■ Material for the task

"""

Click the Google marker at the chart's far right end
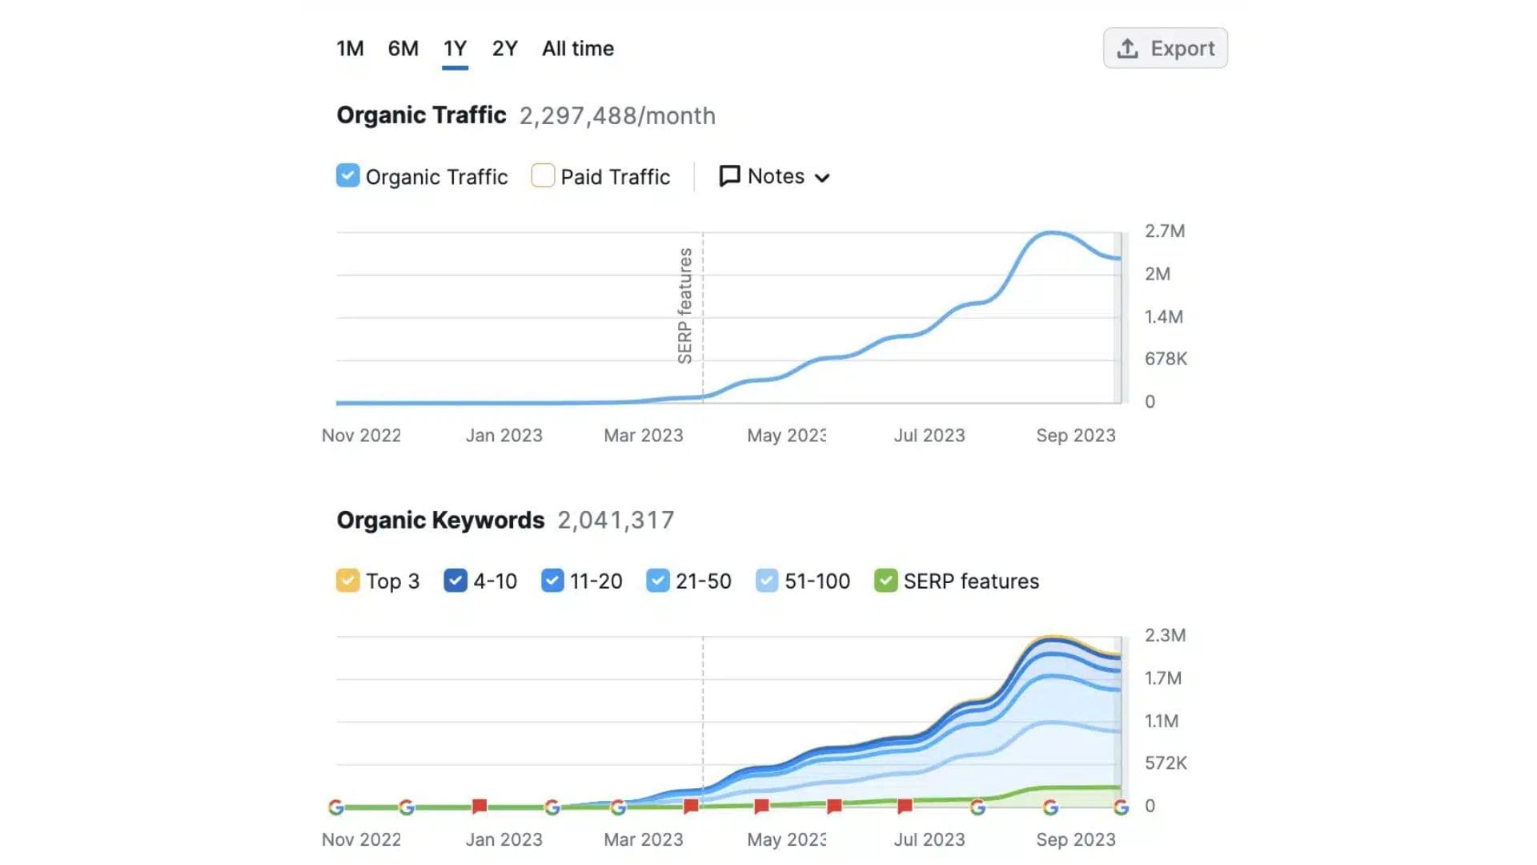Screen dimensions: 1537x865 pyautogui.click(x=1121, y=807)
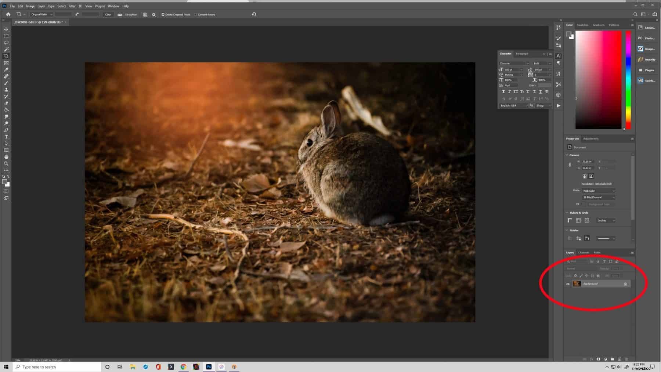
Task: Collapse the Rulers & Grids section
Action: [x=567, y=212]
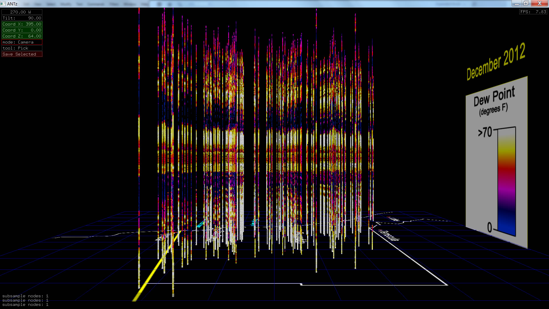
Task: Minimize the ANTz window
Action: click(517, 3)
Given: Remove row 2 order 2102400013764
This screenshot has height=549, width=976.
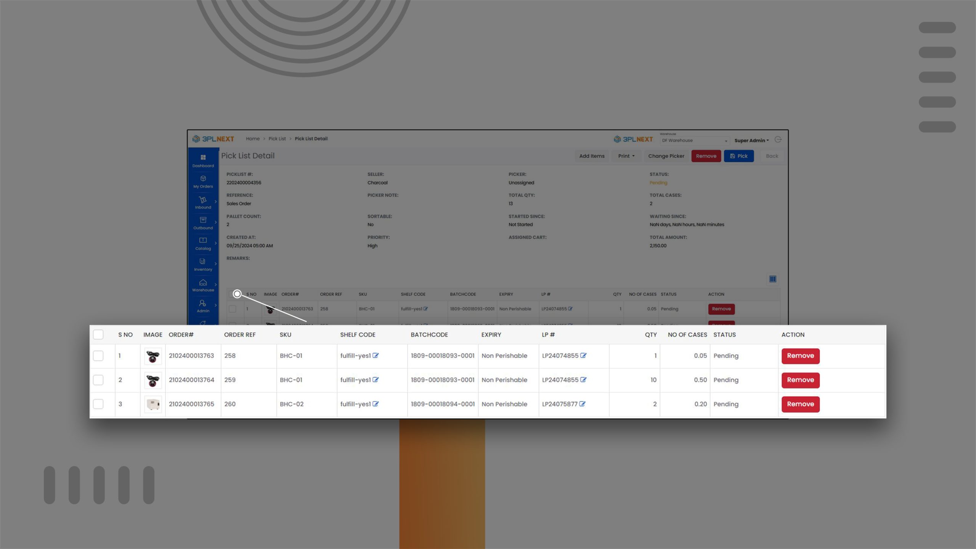Looking at the screenshot, I should 800,380.
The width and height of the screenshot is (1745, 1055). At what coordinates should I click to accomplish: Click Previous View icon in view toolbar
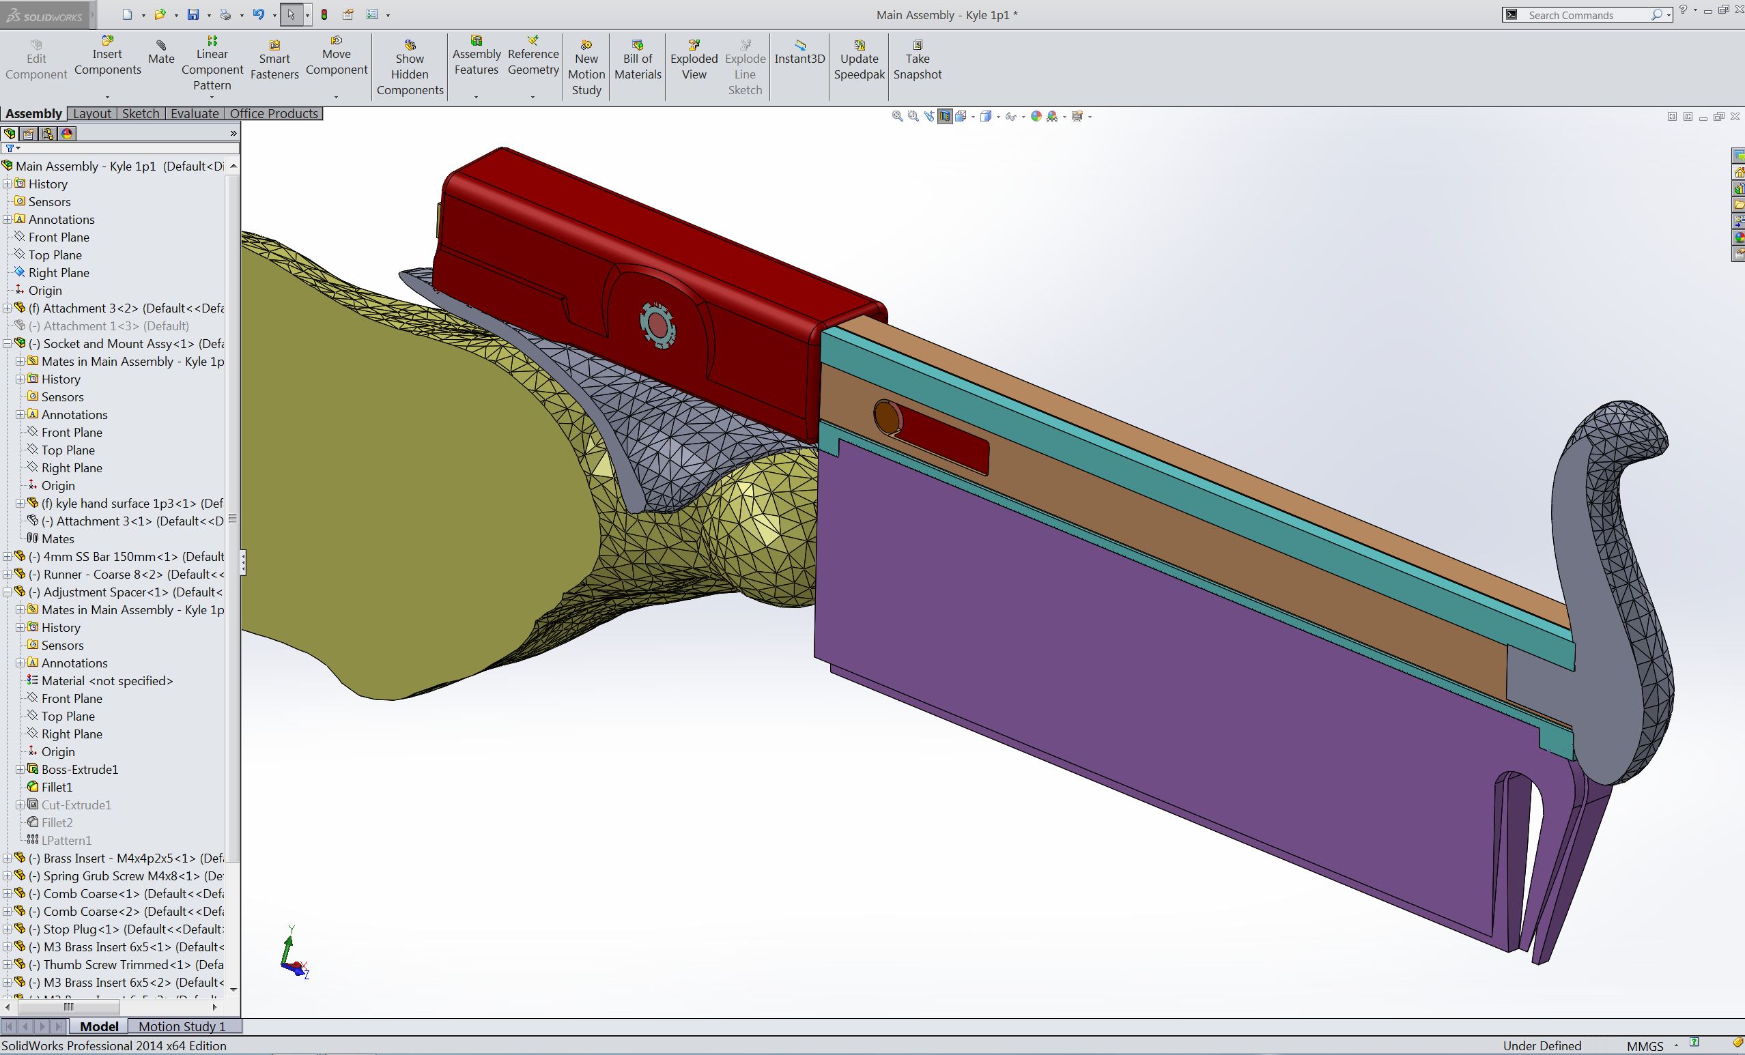click(x=929, y=116)
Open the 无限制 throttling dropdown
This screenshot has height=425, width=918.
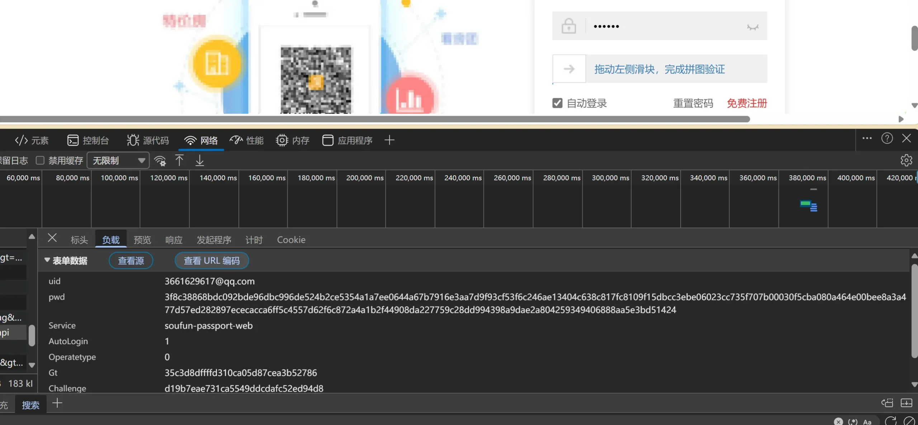click(118, 160)
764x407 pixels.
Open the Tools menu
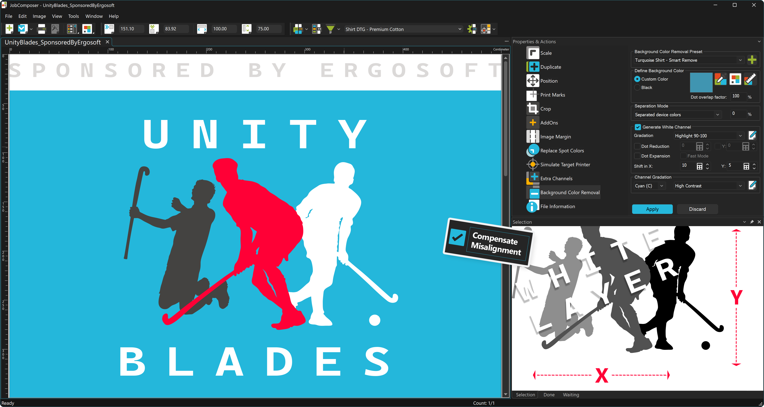(x=73, y=16)
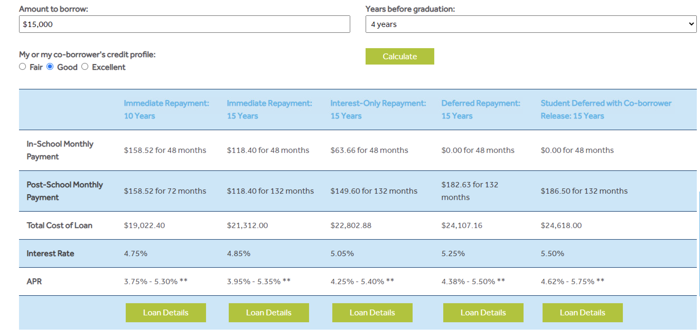Click the dropdown arrow beside 4 years

point(691,24)
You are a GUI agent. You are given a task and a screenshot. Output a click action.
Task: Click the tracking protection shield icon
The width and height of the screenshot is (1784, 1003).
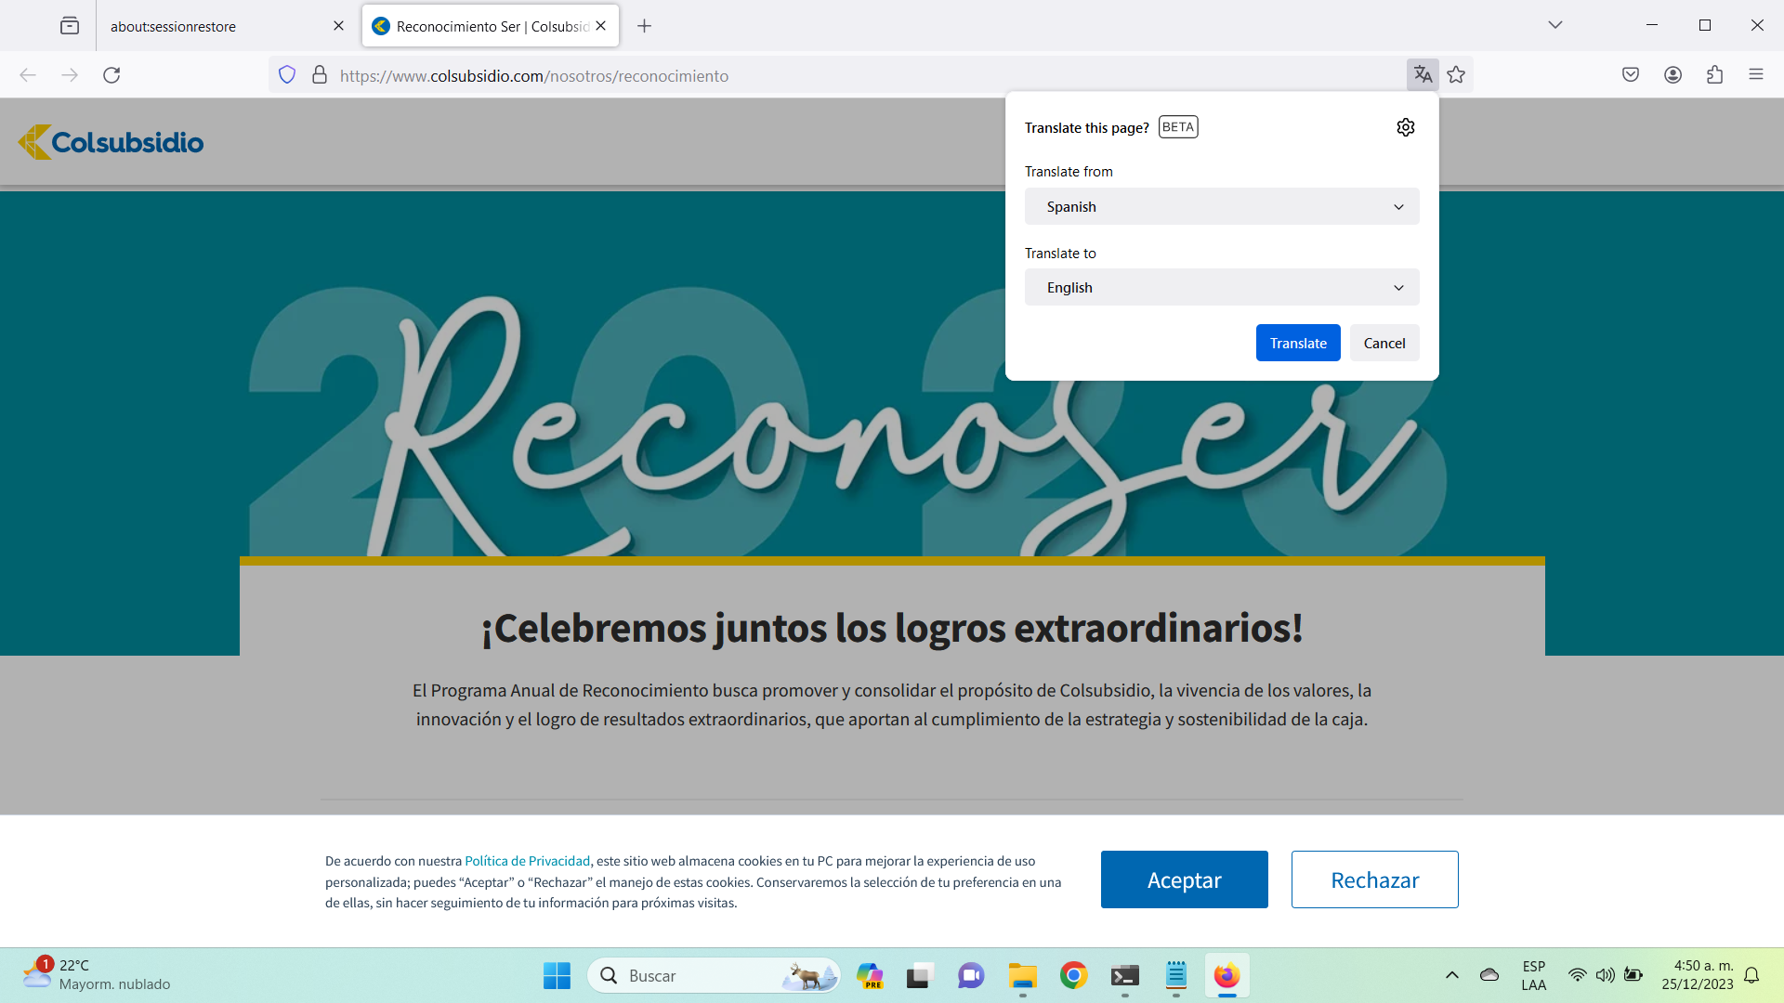point(287,75)
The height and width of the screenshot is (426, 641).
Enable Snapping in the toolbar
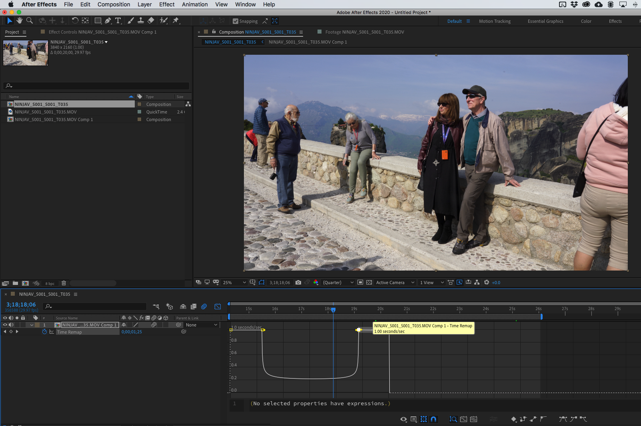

"""

■ The problem
Return the preceding entries verbatim, with the pictures excluded.

■ Output
Click the Google marker at the chart's far right end
Screen dimensions: 1537x865 pyautogui.click(x=1121, y=807)
Task: Collapse the Rulers & Grids section
Action: [x=567, y=212]
Task: Minimize the ANTz window
Action: click(517, 3)
Given: Remove row 2 order 2102400013764
This screenshot has height=549, width=976.
Looking at the screenshot, I should 800,380.
The width and height of the screenshot is (1745, 1055). At what coordinates should I click to accomplish: Click Previous View icon in view toolbar
click(x=929, y=116)
Open the 无限制 throttling dropdown
This screenshot has height=425, width=918.
click(118, 160)
764x407 pixels.
Open the Tools menu
(x=73, y=16)
Click the dropdown arrow beside 4 years

point(691,24)
You are a GUI agent. You are given a task and a screenshot. Output a click action.
Task: Click the tracking protection shield icon
The width and height of the screenshot is (1784, 1003).
point(287,75)
The height and width of the screenshot is (426, 641).
Enable Snapping in the toolbar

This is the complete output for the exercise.